However, the vendor of XP Prolog claims _only_ to use IEEE *formats*;
the X company make no claim whatsoever to conform to the IEEE standard
in any other way.  (That's one of the reasons why it is interesting to
run MACHAR in XP Prolog; the difference between their arithmetic and
IEEE arithmetic shows up quite clearly.)  XP Prolog, in fact, reports
underflow as an exception.  It turns out to be possible to hack around
this.  You have to ensure that arithmetic operations are performed only
in is/2, not in comparisons, and that each is/2 contains at most one
operation, and then you install a GLOBAL error handler (now that's
obscene) which says
	"if the <UNDERFLOW> error occurs in a goal matching (X is _)
	 then unify X with 0.0 and continue".

    Ok, so what does the BSI substandard say about underflow?  NOTHING.
In the absence of an index, I may have missed it, but I checked all the
obvious places.  The standard nowhere speaks of floating-point numbers;
on the contrary it explicitly demands "real" numbers, and there is no
permission given anywhere to deliver inexact results.  For example, if
you track down "Z is X*Y" you find that "X, Y, and Z represent REALS
such that Z = X*Y".  There's no way around it; reporting underflow,
flushing to zero, and gradual underflow are alike forbidden.  (Section
10 mentions a category of exceptions called "Calculation Error", but
section 6, which defines what these categories mean, does not include
this category.  The category "range error" does not refer to the result
of a computation being outside the representable range, but to the INPUT
of a computation not being in a permitted *domain*.)

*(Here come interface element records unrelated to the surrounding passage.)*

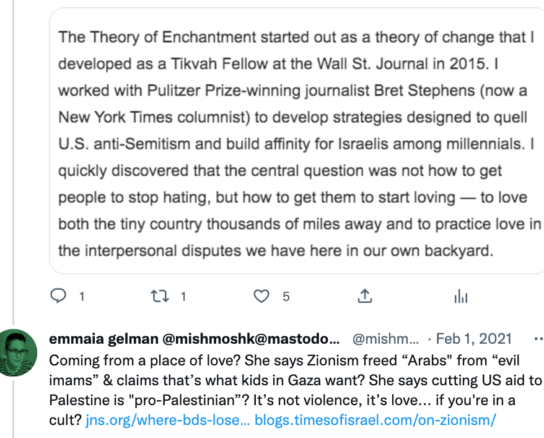
Task: Click the reply icon on the tweet
Action: pyautogui.click(x=59, y=296)
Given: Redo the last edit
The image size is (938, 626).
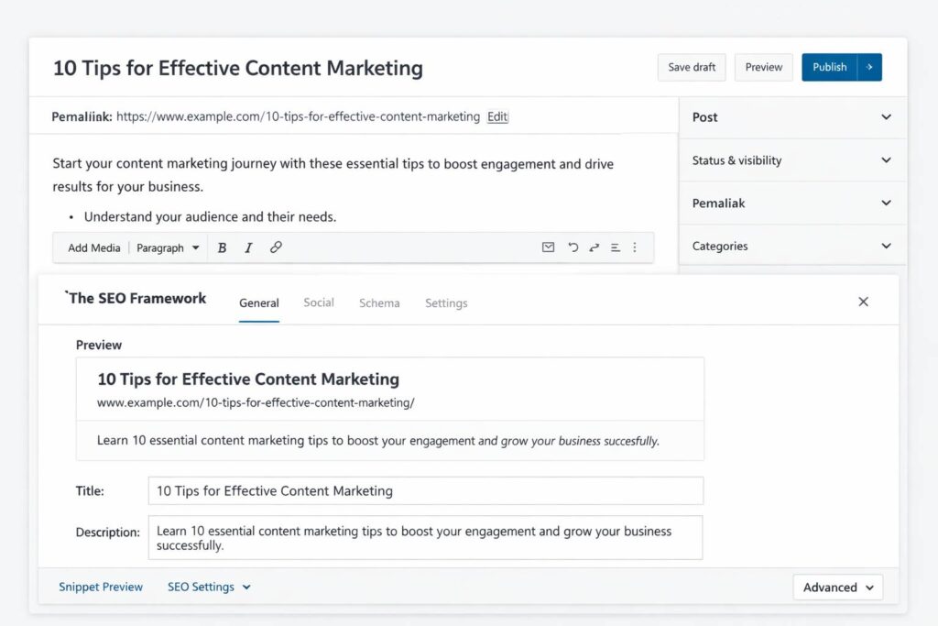Looking at the screenshot, I should coord(594,247).
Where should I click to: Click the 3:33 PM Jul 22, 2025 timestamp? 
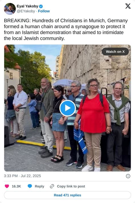click(23, 176)
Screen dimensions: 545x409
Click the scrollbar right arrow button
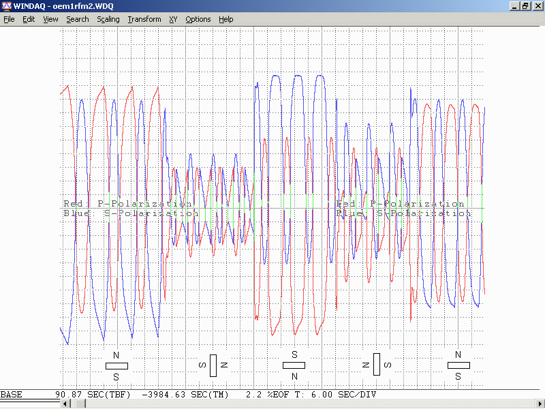coord(540,404)
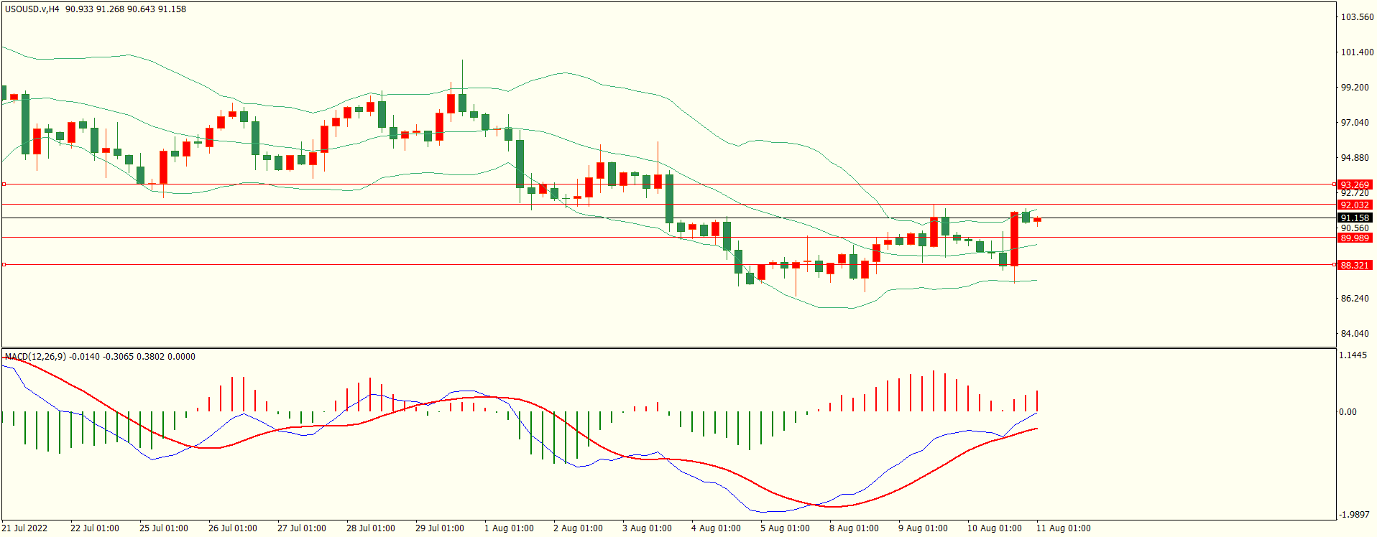Click the black 91.158 current price label
Screen dimensions: 1377x537
(x=1355, y=218)
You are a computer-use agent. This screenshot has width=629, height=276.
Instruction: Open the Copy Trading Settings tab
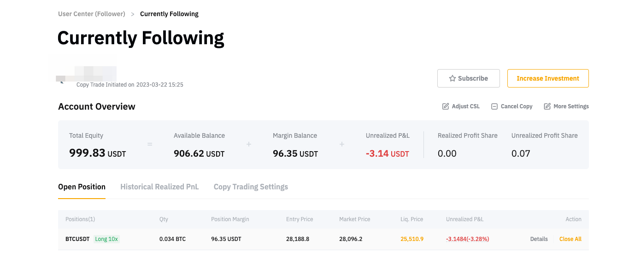click(251, 187)
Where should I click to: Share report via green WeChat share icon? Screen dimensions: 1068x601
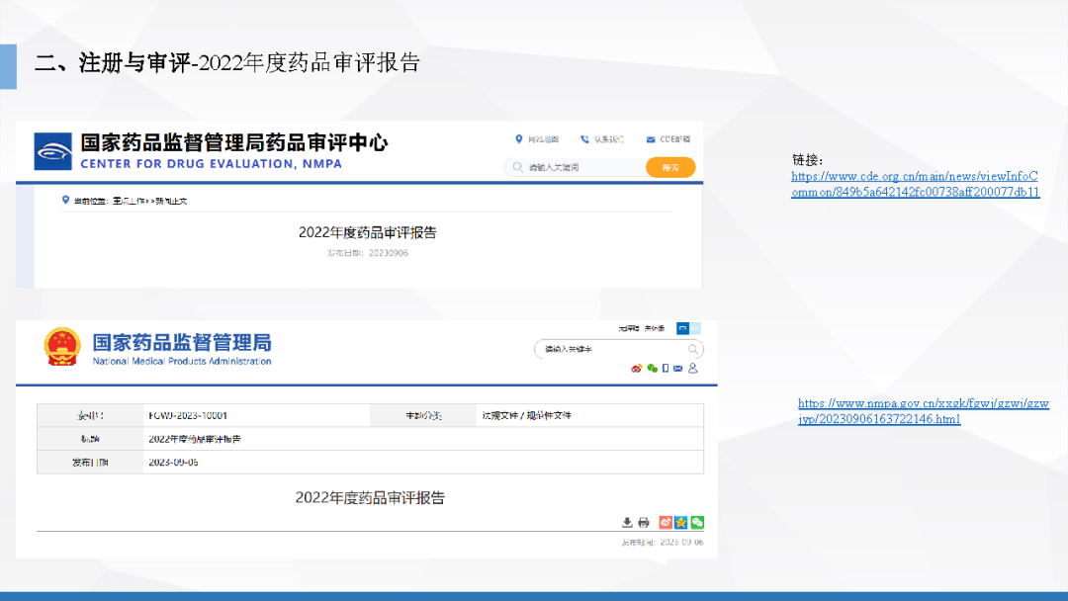tap(697, 522)
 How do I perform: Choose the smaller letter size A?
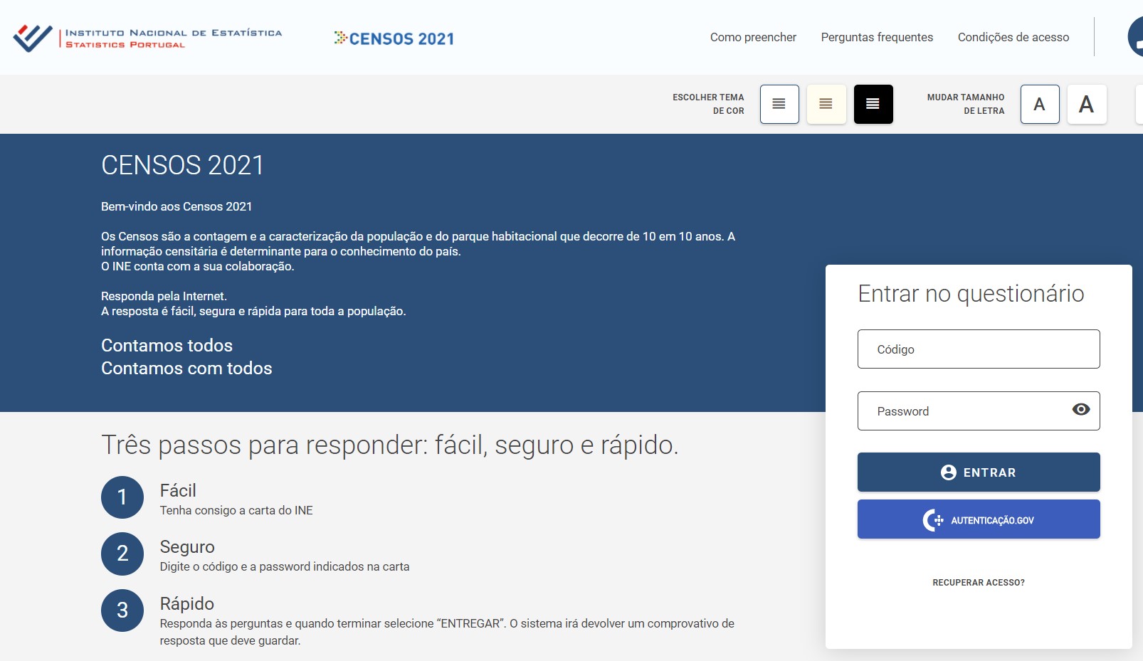(1039, 104)
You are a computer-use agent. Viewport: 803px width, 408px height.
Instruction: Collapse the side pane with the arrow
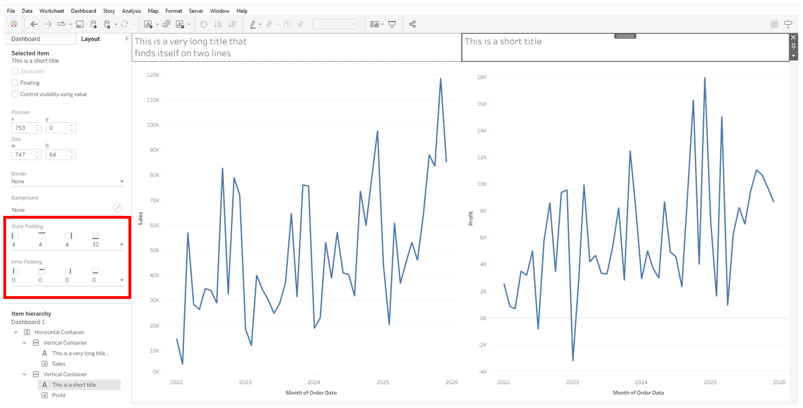tap(126, 39)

    Ideally, a Prolog standard including floating-point should provide
you with a simple way of saying that you want underflow flushed to 0.
In fact, you shouldn't have to say anything at all.
The IEEE 854 standard, for example, says
	The default response to an exception SHALL be to proceed
	without a trap ... [for underflow] the delivered result might
	be zero, subnormal, or +/- [radix]**[most negative exponent].
The IEEE 754 standard is similar:  any system whose default behaviour
for underflow is to signal an error does not conform to either of the
IEEE standards.  (I repeat that the "X" company make no claim to conform
to either of the IEEE standards.)  However, there are lots of machines
around which don't conform to the IEEE standards.  It might not be easy
for a Prolog implementor to implement underflow->tiny-or-zero.  At the
very least, a Prolog standard including floating-point should give you
a way of finding out that underflow doesn't behave the IEEE way.

    A final problem was that even with cuts all over the place (as MACHAR
is interpreting a Fortran program, it is completely determinate) both XP
Prolog and XM Prolog put all their stacks in a 64kbyte region, which was
not enough space, even with frequent garbage collection.  I redesigned a
data structure and produced output earlier, and managed to squeak through.
Part of the problem here is that the "X" Prologs use a rather bulky
representation for compound terms.


To summarise, the difficulties I had were
    -	treatment of underflow (not addressed by BSI)
    -	truncation to zero (operation missing or inaccurately described in BSI)
    -	incorrect output (left hopelessly vague by BSI)
    -	implementation limits (a standard _can't_ do anything about this)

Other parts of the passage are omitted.